11th International European Congress on Advanced Studies In Basic Sciences, Rome, İtalya, 11 - 13 Kasım 2024, ss.322-323
Nefesli bir çalgı olan
obua, ağızlığının yapısı gereği ağız boşluğunun içerisinde dile yakın bir
pozisyonda yer almaktadır. Bu durum flüt ve klarnete kıyasla, ağız boşluğunu
bir miktar daha daraltmakta, dil
hareketini ve hızını kısıtlamaktadır. Ağızlık üzerine dayanan dilin
çekilmesiyle ses üretilen obuada, eserlerde talep edilen kesik sesli (staccato)

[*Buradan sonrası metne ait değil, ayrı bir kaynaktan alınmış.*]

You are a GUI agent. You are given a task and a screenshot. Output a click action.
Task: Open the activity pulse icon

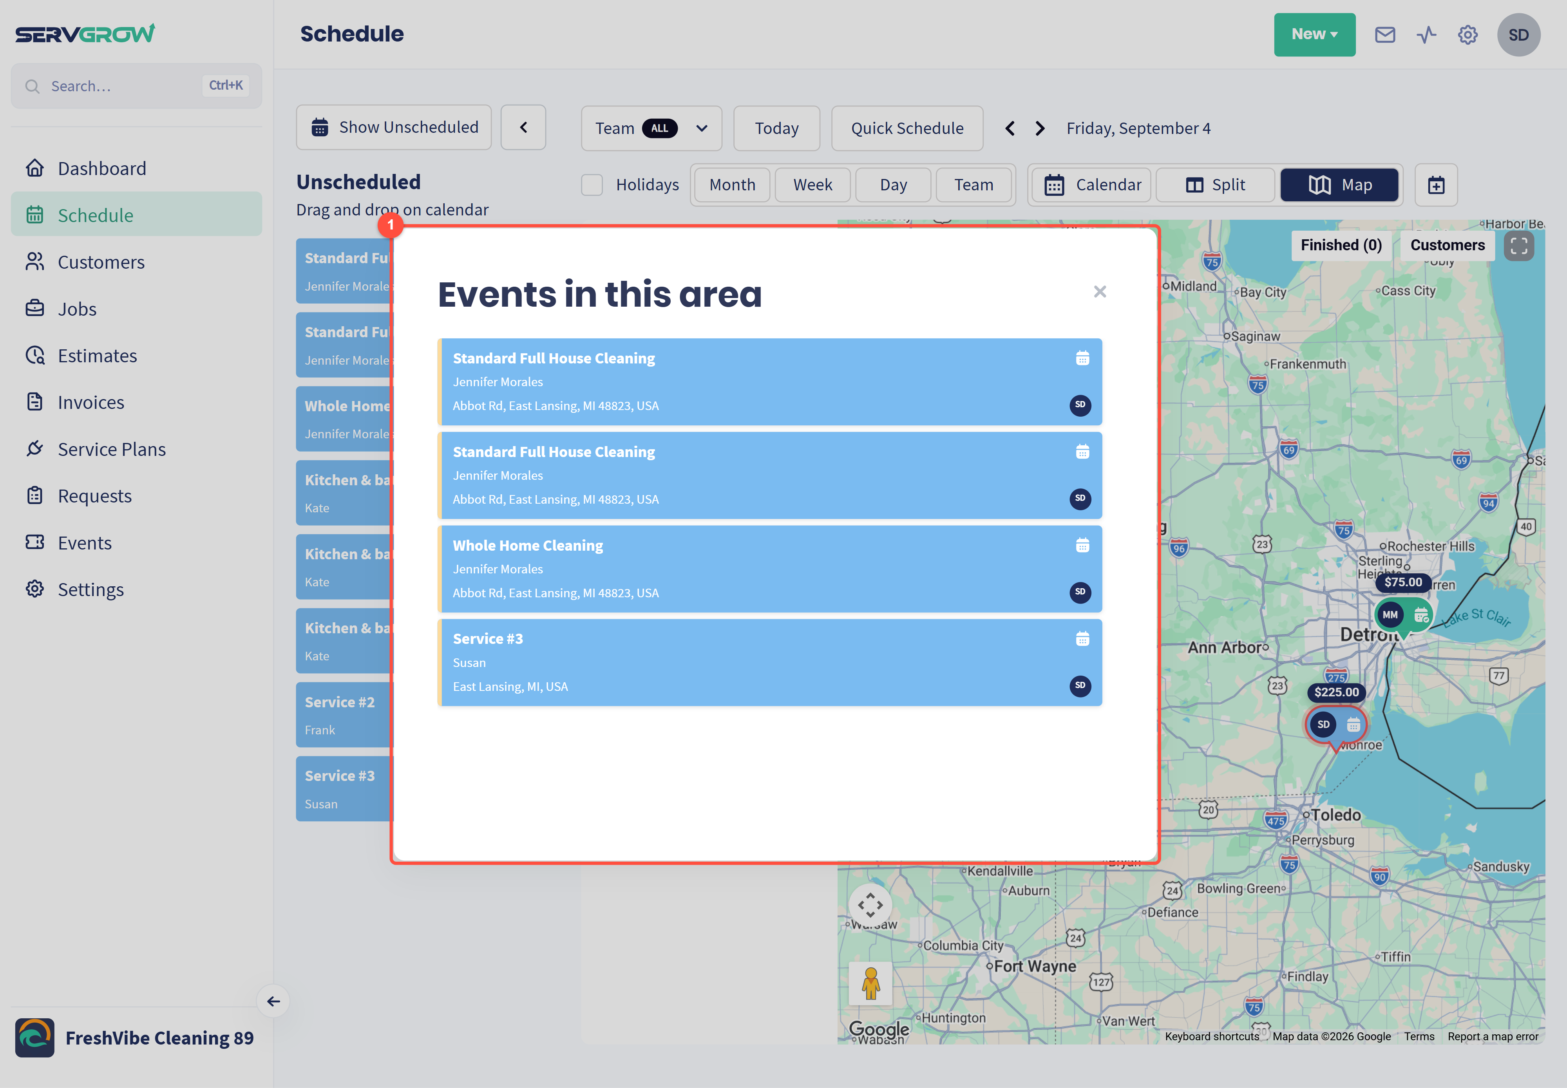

dil tekniği hızlandıkça zorluklar yaşanmaktadır. Dolayısıyla obua eğitiminde
dil kasının doğru yöntemlerle geliştirilmesi gerekmektedir. Ağız boşluğunun
genişliği, dilin kullanılan noktası ve ağızlığın duruş açısı bu çalışmalarda
oldukça etkili unsurlardır ve önerilen çalışmalarda göz önünde bulundurulması
gereken ilk değişkenler olarak bilinmektedir. Dilin yapısının tamamen kastan
ibaret olduğu düşünüldüğünde insan vücudundaki kontrol edilebilen kaslar gibi
dilin de gelişmesi ve bu harekete uyum sağlaması mümkündür. Obua eğitimindeki
dil tekniğinin temeli dilin, ağızlığın ucuna direkt temasıyla havanın geçişini
keserek sesin kontrolüne dayanmaktadır. Bu hareketin sürekliliğinde (16’lık
notalar baz alındığında) metronom 50 – 90 arası oldukça rahat uygulanırken,
metronom 90-112 arası zorluklar yaşandığı gözlemlenmektedir. Bazı obuacılar,
doğuştan gelen hızlı dil tekniği yatkınlığına sahip olsalar da 120- 140
metronom arası dil vurmanın çok zor olduğunu belirtmektedirler. Daha hızlı
pasajlarda dil hareketini ikiye katlayabilen “çift dil” tekniği kullanılması
zorunluluğu doğmaktadır. Bu konuda doğru çalışma teknikleri uygulandığında dil
vurma hızı kolaylıkla arttırılmaktadır. Bu çalışmada yaklaşık on yıl süren obua
eğitiminde çok önemli bir yere sahip olan tek dil, çift dil, kurbağa dili
(flatter Zunge),üç dil tekniği gibi temel ve ileri çalım teknikleri konuları ve
bu tekniklerle ilgili çalışma önerileri ele alınmaktadır. Bu çalışmanın sadece
obua eğitimi alanlara değil diğer nefesli çalgı eğitimi alanlara, obua, obua
damor, korangle için eser yazan bestecilere da yardımcı kaynak olacağı
düşünülmektedir.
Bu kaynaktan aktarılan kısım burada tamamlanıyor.